■ TEXT PASSAGE ■
Building in Piacenza, Italy

The Piacenza Courthouse (Palazzo di Giustizia, or Palazzo del Tribunale) is a building located on Via del Consiglio in Piacenza, Italy. Formerly known as Palazzo Landi, it is one of the most remarkable examples of Renaissance architecture in Piacenza.

==History==
Built in the late 15th century by Manfredo Landi, a counsellor to the Dukes of Milan, it stands on medieval foundations that once belonged to the powerful Landi family.

In 1578, the palace was seized by Duke Ottavio Farnese for political reasons and converted into a courthouse—a function it continues to serve to this day.

==Description==
The elegant façade was designed by Giovanni Battagio and Agostino De Fondulis, both influenced by the work of Bramante. Particularly notable is the terracotta frieze, which features decorative motifs that blend architecture and ornamentation in a painterly style.

The marble portal, created by Giovan Pietro and Gabriele da Rho, echoes the form of a Roman triumphal arch and is adorned with classical symbols and allegorical decorations.

Inside, there are two courtyards: the first features terracotta decorations similar to those on the façade; the second houses the coats of arms of the Jesuits, who occupied the building starting in 1582. The columns and carved capitals in the courtyards are attributed to Bernardo Riccardi of Anghiera (1485).

■ EXERCISE DETAILS ■
According to the text on the Piacenza Courthouse, in what year was the palace seized and converted into a courthouse, and by whom?

■ EXTRACTED MATERIAL ■
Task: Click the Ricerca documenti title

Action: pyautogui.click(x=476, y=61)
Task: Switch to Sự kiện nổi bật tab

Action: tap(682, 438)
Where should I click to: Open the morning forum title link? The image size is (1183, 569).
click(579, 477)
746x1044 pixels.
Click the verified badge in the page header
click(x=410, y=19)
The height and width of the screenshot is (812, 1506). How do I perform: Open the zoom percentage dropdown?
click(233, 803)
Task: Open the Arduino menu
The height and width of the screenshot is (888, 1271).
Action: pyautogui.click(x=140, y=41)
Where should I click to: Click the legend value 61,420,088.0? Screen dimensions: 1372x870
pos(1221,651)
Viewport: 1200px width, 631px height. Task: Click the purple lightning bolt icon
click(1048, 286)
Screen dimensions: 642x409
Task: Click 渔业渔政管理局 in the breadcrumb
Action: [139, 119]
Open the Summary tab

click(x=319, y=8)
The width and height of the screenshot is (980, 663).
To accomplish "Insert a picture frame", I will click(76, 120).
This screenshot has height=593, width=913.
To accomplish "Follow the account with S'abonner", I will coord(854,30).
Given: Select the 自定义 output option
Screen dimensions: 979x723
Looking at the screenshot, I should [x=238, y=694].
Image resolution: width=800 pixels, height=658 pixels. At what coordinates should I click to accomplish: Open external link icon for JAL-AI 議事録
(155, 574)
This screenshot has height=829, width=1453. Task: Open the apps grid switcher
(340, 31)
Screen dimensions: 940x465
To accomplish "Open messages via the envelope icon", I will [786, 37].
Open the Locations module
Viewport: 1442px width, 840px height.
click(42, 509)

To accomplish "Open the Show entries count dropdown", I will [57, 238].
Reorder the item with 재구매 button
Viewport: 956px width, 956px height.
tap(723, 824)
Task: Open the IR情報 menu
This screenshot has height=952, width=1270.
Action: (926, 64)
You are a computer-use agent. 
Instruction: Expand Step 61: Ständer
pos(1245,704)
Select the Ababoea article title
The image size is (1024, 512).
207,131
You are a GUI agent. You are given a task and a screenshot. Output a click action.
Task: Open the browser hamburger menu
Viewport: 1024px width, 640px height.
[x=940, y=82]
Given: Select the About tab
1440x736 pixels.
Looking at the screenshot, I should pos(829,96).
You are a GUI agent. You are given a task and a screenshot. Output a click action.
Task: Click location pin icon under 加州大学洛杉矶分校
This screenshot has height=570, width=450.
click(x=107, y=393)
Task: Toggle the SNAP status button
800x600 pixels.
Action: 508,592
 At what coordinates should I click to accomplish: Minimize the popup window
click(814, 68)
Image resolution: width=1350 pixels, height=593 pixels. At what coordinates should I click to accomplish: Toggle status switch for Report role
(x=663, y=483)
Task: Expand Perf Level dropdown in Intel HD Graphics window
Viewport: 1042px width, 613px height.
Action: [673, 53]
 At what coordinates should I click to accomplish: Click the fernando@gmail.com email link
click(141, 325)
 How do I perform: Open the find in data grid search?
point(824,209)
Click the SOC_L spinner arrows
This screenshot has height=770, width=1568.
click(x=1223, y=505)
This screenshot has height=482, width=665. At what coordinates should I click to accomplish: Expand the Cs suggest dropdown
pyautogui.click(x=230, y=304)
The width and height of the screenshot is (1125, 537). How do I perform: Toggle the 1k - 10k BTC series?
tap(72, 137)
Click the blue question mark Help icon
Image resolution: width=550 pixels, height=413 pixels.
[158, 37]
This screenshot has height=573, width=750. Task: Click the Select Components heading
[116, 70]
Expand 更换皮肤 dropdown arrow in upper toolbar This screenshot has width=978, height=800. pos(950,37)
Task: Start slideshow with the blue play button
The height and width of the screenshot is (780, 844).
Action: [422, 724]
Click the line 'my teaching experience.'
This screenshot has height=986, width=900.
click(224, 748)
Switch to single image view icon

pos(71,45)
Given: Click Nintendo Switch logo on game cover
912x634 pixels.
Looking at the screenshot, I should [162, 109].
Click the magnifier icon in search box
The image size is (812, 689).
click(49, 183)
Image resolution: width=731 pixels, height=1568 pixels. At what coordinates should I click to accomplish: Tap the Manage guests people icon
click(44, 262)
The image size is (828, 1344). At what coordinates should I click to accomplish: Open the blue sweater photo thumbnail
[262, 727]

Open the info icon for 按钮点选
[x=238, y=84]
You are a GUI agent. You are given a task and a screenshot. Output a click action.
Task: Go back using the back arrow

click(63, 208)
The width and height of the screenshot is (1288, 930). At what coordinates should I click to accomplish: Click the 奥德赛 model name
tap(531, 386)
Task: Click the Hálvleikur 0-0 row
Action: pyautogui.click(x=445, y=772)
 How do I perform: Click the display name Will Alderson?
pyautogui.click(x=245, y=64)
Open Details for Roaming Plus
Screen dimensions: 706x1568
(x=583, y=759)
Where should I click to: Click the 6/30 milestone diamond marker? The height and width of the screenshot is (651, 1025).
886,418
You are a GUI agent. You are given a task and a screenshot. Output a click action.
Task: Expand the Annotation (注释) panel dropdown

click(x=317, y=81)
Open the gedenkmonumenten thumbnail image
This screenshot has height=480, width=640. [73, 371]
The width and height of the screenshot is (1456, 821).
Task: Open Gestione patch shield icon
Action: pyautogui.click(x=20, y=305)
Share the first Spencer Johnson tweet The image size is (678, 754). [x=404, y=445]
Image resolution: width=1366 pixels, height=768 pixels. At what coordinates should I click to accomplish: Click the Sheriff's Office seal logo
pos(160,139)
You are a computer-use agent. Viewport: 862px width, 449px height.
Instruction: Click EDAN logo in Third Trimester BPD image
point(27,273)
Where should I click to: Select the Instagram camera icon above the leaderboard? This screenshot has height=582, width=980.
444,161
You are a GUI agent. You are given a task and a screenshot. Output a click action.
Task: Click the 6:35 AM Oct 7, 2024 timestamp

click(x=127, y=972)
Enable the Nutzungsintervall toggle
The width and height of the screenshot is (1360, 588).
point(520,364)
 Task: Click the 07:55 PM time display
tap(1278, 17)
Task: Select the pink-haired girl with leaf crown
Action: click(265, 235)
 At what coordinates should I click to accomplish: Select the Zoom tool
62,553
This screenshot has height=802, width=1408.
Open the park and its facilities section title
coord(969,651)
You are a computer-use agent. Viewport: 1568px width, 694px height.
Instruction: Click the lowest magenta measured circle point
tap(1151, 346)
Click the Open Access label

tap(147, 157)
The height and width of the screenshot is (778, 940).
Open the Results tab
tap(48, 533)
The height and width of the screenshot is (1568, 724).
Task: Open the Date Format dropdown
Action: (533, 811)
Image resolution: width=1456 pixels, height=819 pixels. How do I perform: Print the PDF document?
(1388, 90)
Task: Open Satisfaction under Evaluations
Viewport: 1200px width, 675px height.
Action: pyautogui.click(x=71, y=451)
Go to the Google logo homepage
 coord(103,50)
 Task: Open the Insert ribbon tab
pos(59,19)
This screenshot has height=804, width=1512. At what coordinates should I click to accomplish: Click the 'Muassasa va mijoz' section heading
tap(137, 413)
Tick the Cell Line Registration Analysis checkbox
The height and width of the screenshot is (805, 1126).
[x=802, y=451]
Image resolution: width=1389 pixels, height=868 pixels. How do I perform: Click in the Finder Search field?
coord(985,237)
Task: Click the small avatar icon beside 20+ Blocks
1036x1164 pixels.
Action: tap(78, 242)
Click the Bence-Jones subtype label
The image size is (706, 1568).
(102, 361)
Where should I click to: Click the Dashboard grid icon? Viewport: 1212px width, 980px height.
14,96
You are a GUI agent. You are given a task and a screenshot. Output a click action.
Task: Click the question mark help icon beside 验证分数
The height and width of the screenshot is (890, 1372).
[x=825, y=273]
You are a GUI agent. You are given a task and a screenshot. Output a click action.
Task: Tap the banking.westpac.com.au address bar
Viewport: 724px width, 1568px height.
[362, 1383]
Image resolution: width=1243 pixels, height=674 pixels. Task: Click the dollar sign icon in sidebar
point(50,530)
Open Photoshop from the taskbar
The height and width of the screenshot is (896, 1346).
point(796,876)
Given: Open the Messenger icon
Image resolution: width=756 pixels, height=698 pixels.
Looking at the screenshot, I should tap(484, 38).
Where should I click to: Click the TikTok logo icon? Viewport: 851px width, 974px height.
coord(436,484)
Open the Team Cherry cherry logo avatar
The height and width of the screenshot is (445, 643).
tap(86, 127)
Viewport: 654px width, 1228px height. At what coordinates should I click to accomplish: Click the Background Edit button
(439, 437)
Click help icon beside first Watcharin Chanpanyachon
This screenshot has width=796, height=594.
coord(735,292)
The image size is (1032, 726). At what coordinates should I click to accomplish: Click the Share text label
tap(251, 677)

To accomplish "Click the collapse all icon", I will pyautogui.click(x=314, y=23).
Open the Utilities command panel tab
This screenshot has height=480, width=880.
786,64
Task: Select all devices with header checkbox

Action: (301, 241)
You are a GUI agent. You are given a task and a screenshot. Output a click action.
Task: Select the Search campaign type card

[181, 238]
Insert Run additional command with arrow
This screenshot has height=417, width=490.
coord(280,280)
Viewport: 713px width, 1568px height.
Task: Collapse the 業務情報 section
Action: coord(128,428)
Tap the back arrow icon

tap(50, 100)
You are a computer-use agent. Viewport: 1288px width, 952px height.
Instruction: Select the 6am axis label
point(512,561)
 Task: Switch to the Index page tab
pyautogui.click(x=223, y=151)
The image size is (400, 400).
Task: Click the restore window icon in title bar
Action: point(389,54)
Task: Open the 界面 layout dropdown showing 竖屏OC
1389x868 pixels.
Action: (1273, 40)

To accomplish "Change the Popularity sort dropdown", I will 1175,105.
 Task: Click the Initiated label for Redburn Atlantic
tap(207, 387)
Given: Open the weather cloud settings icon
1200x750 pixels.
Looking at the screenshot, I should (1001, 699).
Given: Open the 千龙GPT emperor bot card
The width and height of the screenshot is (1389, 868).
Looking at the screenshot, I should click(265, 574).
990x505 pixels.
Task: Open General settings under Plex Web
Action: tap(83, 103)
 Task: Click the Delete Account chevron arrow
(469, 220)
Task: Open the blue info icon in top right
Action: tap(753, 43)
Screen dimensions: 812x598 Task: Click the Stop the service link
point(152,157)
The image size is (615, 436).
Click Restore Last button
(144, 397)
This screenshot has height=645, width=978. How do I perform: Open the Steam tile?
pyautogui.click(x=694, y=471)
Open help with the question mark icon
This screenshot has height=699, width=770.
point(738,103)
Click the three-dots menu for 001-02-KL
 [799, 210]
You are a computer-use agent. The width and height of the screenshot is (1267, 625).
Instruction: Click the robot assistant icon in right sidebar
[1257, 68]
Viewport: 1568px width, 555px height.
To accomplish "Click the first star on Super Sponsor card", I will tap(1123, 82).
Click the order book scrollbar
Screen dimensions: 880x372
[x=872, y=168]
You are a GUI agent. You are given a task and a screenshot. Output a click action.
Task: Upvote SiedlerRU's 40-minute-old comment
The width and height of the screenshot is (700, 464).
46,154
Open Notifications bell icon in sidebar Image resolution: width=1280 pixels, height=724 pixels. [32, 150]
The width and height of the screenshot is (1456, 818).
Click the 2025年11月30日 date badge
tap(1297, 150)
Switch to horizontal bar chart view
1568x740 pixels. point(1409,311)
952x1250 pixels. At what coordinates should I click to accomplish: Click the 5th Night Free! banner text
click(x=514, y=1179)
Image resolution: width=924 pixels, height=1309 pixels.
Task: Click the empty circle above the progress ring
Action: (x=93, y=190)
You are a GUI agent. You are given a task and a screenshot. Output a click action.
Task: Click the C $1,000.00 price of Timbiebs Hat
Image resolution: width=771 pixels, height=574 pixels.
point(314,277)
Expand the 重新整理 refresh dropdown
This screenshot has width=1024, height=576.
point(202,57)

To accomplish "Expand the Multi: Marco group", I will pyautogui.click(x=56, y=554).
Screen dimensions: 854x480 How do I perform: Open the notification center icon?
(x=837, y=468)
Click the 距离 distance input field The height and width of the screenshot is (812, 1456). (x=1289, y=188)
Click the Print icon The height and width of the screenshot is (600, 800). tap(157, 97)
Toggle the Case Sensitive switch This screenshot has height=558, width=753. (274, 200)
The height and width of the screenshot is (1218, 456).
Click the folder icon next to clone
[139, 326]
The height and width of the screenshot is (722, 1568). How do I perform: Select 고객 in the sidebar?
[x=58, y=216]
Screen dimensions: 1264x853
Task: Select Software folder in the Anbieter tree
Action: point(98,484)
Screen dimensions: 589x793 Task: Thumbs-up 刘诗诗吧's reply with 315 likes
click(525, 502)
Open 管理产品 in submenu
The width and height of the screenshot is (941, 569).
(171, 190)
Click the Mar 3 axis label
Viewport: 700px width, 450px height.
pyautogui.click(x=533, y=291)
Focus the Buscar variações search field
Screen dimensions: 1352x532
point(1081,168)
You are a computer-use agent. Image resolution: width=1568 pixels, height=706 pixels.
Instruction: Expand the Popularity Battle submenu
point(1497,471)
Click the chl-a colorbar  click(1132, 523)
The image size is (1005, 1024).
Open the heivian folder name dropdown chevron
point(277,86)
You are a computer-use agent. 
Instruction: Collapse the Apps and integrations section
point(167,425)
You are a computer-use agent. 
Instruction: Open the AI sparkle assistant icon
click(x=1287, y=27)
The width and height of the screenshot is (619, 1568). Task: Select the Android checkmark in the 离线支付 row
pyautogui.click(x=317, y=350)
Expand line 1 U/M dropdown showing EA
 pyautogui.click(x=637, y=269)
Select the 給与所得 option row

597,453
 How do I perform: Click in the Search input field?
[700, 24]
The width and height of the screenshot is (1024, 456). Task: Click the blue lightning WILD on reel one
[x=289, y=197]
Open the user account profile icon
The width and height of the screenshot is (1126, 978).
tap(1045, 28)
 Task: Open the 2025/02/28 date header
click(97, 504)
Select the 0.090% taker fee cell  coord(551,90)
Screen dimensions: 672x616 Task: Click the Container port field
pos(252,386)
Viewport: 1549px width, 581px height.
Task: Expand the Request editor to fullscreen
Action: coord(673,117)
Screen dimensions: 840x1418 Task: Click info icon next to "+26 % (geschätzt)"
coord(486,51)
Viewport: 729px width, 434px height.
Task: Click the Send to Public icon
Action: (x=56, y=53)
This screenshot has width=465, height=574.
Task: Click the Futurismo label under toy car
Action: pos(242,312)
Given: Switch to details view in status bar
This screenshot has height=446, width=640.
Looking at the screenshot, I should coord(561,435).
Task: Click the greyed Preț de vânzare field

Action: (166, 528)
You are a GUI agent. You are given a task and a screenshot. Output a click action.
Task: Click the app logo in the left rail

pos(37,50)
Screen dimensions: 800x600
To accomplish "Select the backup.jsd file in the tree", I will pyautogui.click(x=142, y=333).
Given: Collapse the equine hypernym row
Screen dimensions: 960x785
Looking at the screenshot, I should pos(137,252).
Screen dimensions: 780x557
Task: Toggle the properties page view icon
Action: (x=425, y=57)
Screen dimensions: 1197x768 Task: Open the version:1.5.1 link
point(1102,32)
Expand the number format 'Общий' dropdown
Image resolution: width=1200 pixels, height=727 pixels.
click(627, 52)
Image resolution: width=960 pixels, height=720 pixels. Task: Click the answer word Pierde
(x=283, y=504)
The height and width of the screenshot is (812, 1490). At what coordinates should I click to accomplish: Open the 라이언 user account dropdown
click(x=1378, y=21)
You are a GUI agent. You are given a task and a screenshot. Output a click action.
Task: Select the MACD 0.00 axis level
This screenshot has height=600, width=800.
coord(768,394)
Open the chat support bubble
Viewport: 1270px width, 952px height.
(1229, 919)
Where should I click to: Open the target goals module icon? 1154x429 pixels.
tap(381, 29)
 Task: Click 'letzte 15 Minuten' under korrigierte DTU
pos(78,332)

■ PROBLEM SOLUTION ■
In 1578, by Duke Ottavio Farnese.